Mr Metcalfe said that, while the Federal Government had provided a massive fillip for road infrastructure in the 2006 Budget, there was a real need to ensure better designed roads that protected Australian motorists and their families.

“Simple modifications such as guard rails and wire rope barriers would protect drivers and their passengers and ensure that the national fatality rate was much lower.

“Often it is the road itself that either causes the crash or turns what could have been a minor crash into a killer – a doubling of Black Spot funding would certainly be a step in the right direction of ensuring safer roads.”

Mr Metcalfe said Australia’s National Road Safety Strategy was established with the specific aim of reducing the annual road fatality rate by 40% between 1999 and 2010.  The strategy identified that 332 lives each year - nearly half of the targeted improvement - can be saved by building safer roads.

“With the high fatality rates of 2006 – that’s five people a day dying on Australian roads - the chances of achieving the national road safety target are becoming increasingly slim,” he said.

“Authorities are right to point out that motorists have a responsibility to drive safely, but drivers are fallible and make mistakes – they should not have to pay with their lives for a momentary lapse in concentration.”

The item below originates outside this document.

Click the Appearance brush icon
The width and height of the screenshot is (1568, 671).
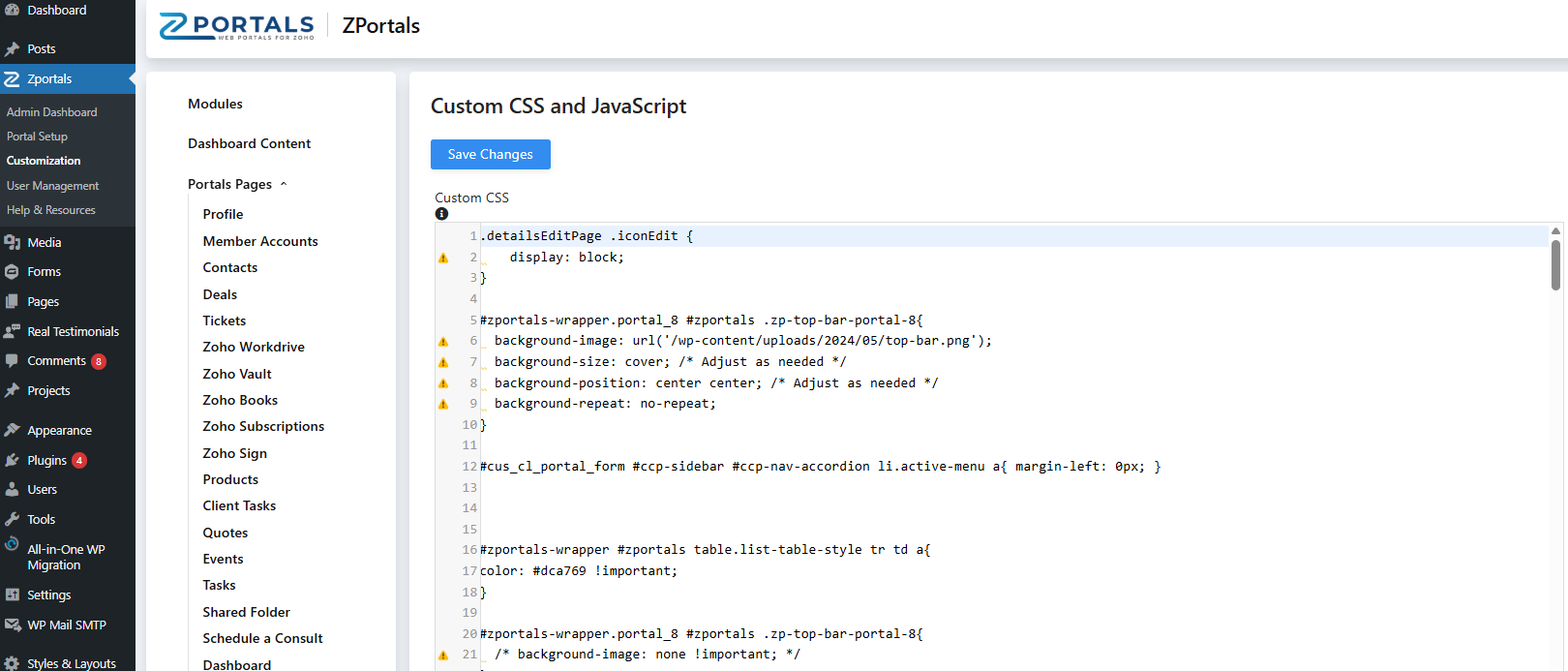tap(12, 431)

“The AAA’s Australian Road Assessment Program (AusRAP) provides all governments and road users with a star rating of a road’s safety.  These ratings can be viewed at and identify what makes a road safe or unsafe.”

Mr Metcalfe also noted the need to ensure better training and education for younger drivers as a priority alongside the need to improve road design and maintenance.

“One initiative AAA is promoting to governments is the introduction of Parent Plus – a scheme which provides a free lesson for parents to assist them in teaching their own children to drive,” he said.

“Parent Plus provides parents with the necessary understanding and confidence to be able to get out on the road and educate their children on how to drive safely.”